このように本実施例のロボット１は、音声認識中に、（１）ユーザの顔または音声を検出不能の場合（Ｓ１３：ＮＯ）、（２）検出した音声を認識できない場合（Ｓ１７：ＮＯ）、（３）音声認識した言葉に対応した会話ができない場合（Ｓ１９：ＮＯ）、のいずれかの状態になると、音声認識処理を停止し、音声認識開始モーション１１９１から音声認識停止モーション１１９２へ切り替わる。 As described above, during the speech recognition, the robot 1 of the present embodiment (1) cannot detect the user's face or voice (S13: NO), and (2) cannot detect the detected voice (S17: NO). (3) When the conversation corresponding to the speech-recognized word cannot be made (S19: NO), the speech recognition process is stopped and the speech recognition start motion 1191 is switched to the speech recognition stop motion 1192.

なお、新しい会話が開始された場合（Ｓ２０）、ロボット１の発話中では音声認識処理は停止される。ロボット１の発話が終わった後、音声認識停止モーション１１９２から音声認識開始モーション１１９１に切り替わり、音声認識が開始される。 When a new conversation is started (S20), the speech recognition process is stopped while the robot 1 is speaking.

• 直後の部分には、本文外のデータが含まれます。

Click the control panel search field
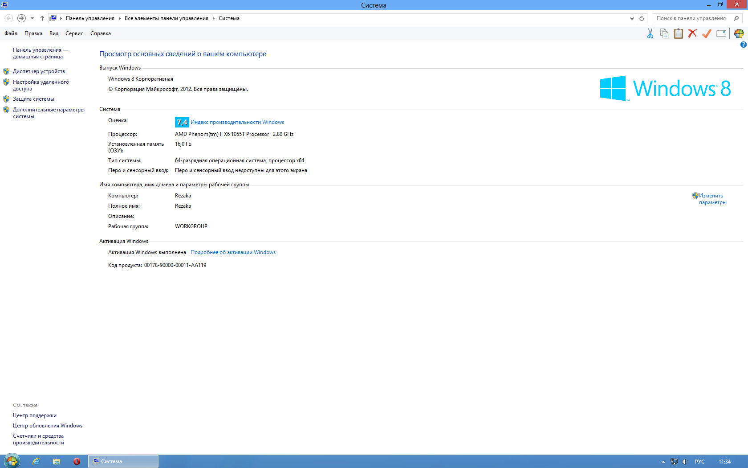The width and height of the screenshot is (748, 468). pyautogui.click(x=692, y=18)
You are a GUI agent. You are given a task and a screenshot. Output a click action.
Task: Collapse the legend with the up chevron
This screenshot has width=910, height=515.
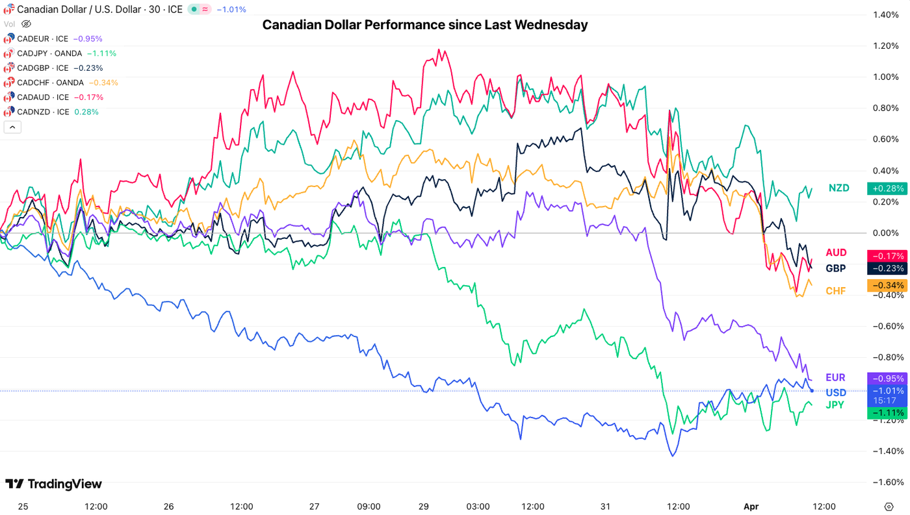tap(12, 125)
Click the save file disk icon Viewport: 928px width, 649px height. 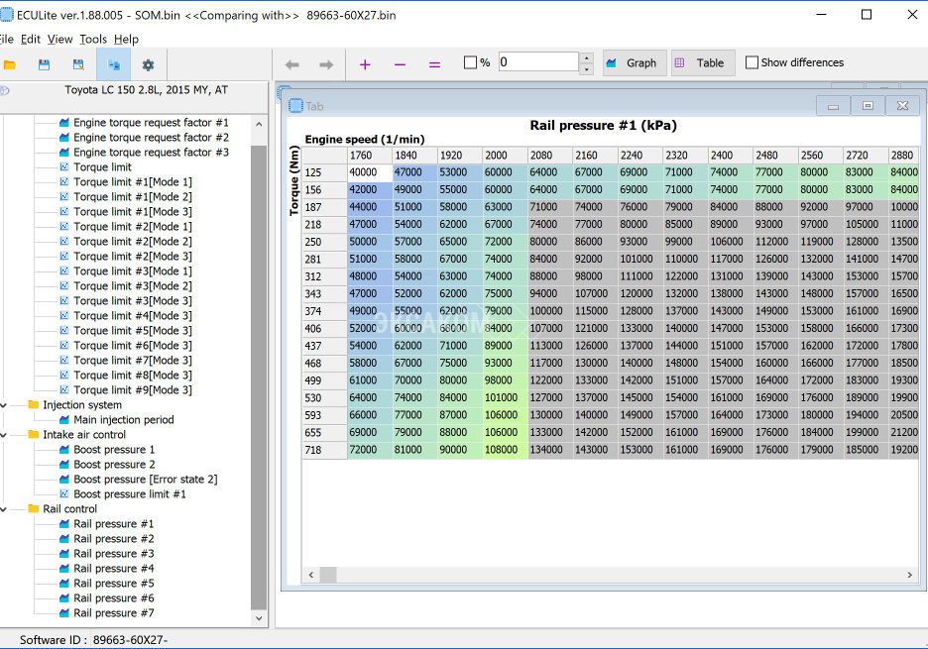pos(44,65)
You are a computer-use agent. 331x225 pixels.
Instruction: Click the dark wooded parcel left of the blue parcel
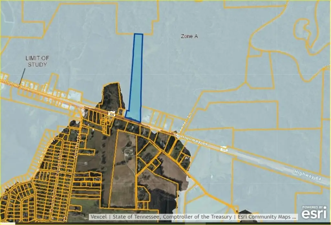click(112, 95)
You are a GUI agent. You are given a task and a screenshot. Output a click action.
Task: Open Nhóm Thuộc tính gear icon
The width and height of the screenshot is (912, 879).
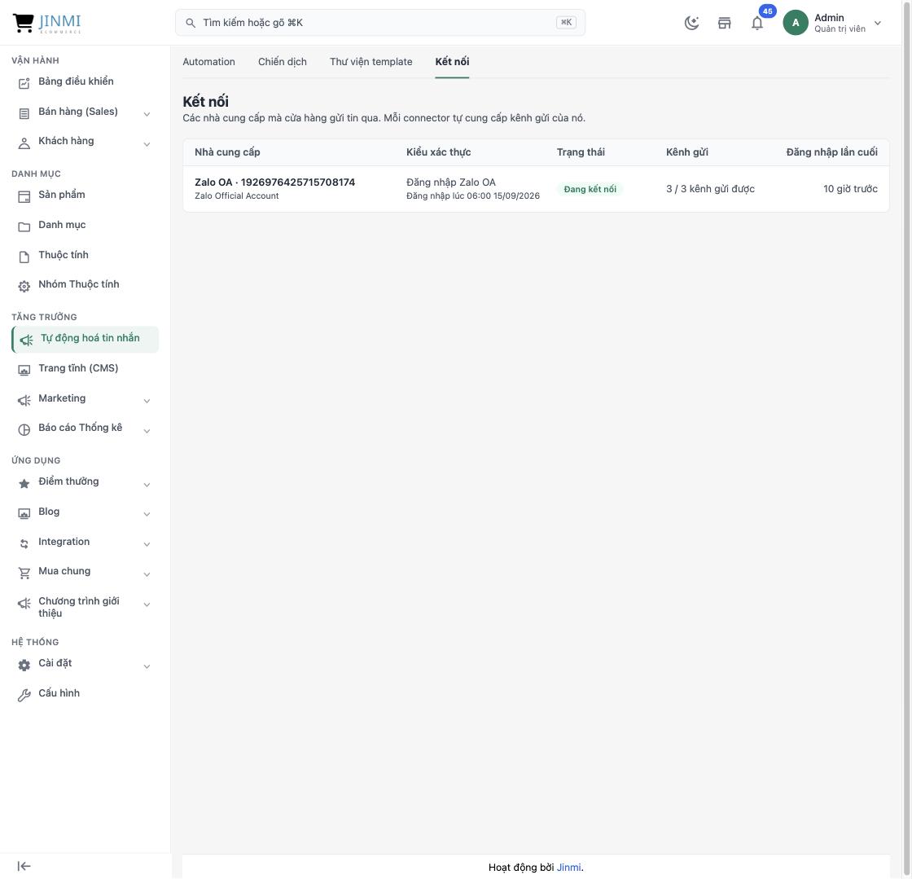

After the utterance of the robot 1 is finished, the voice recognition stop motion 1192 is switched to the voice recognition start motion 1191, and voice recognition is started.

このように構成される本実施例によれば、所定の条件が成立した場合（話者であるユーザの顔の正面を見ている自己発話中に、ユーザの口元が動いており、かつロボット１の正面前方から音声が入力される場合）、ロボット１の発話を一時停止し、音声認識処理を開始する。したがって、本実施例によれば、自己発話中に音声認識可能な機能（バージイン機能）を用いずに、自己発話中のユーザからの話しかけに自然に応対することができ、円滑なコミュニケーションを行うことができる。 According to this embodiment configured as described above, when a predetermined condition is satisfied (the user's mouth is moving during self-speaking while looking in front of the user's face as a speaker), and the robot 1 When the voice is input from the front of the robot 1), the speech of the robot 1 is paused and the voice recognition process is started. Therefore, according to the present embodiment, it is possible to respond naturally to the conversation from the user during the self-speaking without using the function (barge-in function) capable of recognizing the voice during the self-speaking, and perform smooth communication. Can do.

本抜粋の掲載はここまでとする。